I’m opposed to the notion of official ideology — not just fascism,
Communism and Baathism, but the fluffier ones, too, like
‘multiculturalism’ and ‘climate change’ and ‘marriage equality’. Because
the more topics you rule out of discussion — immigration, Islam,
‘gender fluidity’ — the more you delegitimise the political system. As
your cynical political consultant sees it, a commitment to abolish
Section 18C is more trouble than it’s worth: you’ll just spends weeks
getting damned as cobwebbed racists seeking to impose a bigots’ charter
when you could be moving the meter with swing voters by announcing a
federal programmne of transgendered bathroom construction. But, beyond
the shrunken horizons of spinmeisters, the inability to roll back
something like 18C says something profound about where we’re headed: a
world where real, primal, universal rights — like freedom of expression —
come a distant second to the new tribalism of identity-group rights.
Oh, don’t worry. There’ll still be plenty of ‘offending, insulting or
humiliating’ in such a world, as Ayaan Hirsi Ali and the Mozilla CEO
and Zionists and climate deniers and feminist ‘cis-women’ not quite au courant with
transphobia can all tell you. And then comes the final, eerie silence.
Young Erin Ching at Swarthmore College has grasped the essential idea:
it is not merely that, as the Big Climate enforcers say, ‘the science is
settled’, but so is everything else, from abortion to gay marriage. So
what’s to talk about? Universities are no longer institutions of inquiry
but ‘safe spaces’ where delicate flowers of diversity of race, sex,
orientation, ‘gender fluidity’ and everything else except diversity of
thought have to be protected from exposure to any unsafe ideas.

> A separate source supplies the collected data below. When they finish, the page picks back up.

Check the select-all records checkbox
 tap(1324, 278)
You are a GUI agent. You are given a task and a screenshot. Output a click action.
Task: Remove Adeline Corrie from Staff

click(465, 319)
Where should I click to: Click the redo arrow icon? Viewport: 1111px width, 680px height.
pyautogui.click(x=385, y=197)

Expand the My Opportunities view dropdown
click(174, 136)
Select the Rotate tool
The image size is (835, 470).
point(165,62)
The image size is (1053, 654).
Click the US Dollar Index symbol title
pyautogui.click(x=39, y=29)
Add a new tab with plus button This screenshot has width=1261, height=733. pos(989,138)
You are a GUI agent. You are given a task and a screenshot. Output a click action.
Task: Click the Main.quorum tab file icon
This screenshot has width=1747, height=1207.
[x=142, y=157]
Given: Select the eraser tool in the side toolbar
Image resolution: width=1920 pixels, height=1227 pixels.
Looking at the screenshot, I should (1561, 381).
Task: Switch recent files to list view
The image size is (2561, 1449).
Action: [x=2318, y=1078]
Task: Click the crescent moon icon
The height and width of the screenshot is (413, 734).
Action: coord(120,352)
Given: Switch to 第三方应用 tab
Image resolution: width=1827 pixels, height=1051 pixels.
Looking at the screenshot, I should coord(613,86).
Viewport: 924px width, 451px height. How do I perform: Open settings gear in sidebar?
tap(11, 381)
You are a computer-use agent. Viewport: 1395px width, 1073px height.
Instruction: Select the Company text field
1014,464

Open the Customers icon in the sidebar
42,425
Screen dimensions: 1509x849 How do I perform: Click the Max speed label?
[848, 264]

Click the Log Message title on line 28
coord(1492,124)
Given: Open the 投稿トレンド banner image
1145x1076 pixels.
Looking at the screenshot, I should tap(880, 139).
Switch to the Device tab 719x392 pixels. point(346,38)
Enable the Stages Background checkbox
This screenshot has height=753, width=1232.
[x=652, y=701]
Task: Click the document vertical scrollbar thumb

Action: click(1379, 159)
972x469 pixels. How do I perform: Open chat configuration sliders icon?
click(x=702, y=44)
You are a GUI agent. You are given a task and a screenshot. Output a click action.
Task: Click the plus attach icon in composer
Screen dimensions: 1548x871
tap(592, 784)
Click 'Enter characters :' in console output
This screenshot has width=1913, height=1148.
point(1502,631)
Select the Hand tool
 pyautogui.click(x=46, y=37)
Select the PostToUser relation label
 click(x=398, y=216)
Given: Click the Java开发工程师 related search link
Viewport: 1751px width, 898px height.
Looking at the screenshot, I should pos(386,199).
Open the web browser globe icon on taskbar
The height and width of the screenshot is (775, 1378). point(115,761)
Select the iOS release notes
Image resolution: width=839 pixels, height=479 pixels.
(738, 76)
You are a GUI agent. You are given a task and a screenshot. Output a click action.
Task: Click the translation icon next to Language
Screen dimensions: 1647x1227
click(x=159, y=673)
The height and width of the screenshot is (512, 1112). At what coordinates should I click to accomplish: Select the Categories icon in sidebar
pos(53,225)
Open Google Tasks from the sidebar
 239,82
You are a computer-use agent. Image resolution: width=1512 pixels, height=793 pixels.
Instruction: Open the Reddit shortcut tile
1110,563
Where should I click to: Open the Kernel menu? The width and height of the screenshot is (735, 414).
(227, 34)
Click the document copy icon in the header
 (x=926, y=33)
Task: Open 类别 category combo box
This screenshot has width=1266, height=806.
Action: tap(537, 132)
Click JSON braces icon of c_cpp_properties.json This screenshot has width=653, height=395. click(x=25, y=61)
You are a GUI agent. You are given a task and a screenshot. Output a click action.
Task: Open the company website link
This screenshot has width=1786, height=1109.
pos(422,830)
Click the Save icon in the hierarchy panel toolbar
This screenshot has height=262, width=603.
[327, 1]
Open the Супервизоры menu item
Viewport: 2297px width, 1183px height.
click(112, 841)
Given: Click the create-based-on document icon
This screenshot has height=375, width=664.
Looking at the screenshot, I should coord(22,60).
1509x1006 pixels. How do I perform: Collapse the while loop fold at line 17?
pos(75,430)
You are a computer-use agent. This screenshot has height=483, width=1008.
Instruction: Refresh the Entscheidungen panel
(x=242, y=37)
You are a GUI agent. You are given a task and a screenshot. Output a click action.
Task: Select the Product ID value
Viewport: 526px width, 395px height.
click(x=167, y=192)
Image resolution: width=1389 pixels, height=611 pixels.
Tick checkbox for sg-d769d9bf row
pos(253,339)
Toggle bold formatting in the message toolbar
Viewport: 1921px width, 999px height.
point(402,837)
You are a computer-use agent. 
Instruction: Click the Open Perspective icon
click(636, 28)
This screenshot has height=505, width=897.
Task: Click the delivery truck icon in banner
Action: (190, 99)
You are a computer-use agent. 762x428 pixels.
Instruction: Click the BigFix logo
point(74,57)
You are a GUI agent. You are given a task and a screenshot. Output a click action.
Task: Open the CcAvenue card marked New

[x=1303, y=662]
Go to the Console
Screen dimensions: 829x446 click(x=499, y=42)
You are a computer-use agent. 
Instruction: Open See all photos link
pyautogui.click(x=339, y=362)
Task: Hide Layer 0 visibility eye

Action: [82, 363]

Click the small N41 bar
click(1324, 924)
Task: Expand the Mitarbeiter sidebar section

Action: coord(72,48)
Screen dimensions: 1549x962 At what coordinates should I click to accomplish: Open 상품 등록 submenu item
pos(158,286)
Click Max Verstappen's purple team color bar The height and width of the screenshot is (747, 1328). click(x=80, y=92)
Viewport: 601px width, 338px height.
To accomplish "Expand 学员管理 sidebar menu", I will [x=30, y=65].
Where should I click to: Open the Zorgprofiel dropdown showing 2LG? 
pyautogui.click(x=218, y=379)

As it happens, the biggest ‘safe space’ on the planet is the Muslim
world. For a millennium, Islamic scholars have insisted, as firmly as a
climate scientist or an American sophomore, that there’s nothing to
debate. And what happened? As the United Nations Human Development
Programme’s famous 2002 report blandly noted, more books are translated
in Spain in a single year than have been translated into Arabic in the
last 1,000 years. Free speech and a dynamic, innovative society are
intimately connected: a culture that can’t bear a dissenting word on
race or religion or gender fluidity or carbon offsets is a society that
will cease to innovate, and then stagnate, and then decline, very fast.
As American universities, British playwrights and Australian judges
once understood, the ‘safe space’ is where cultures go to die.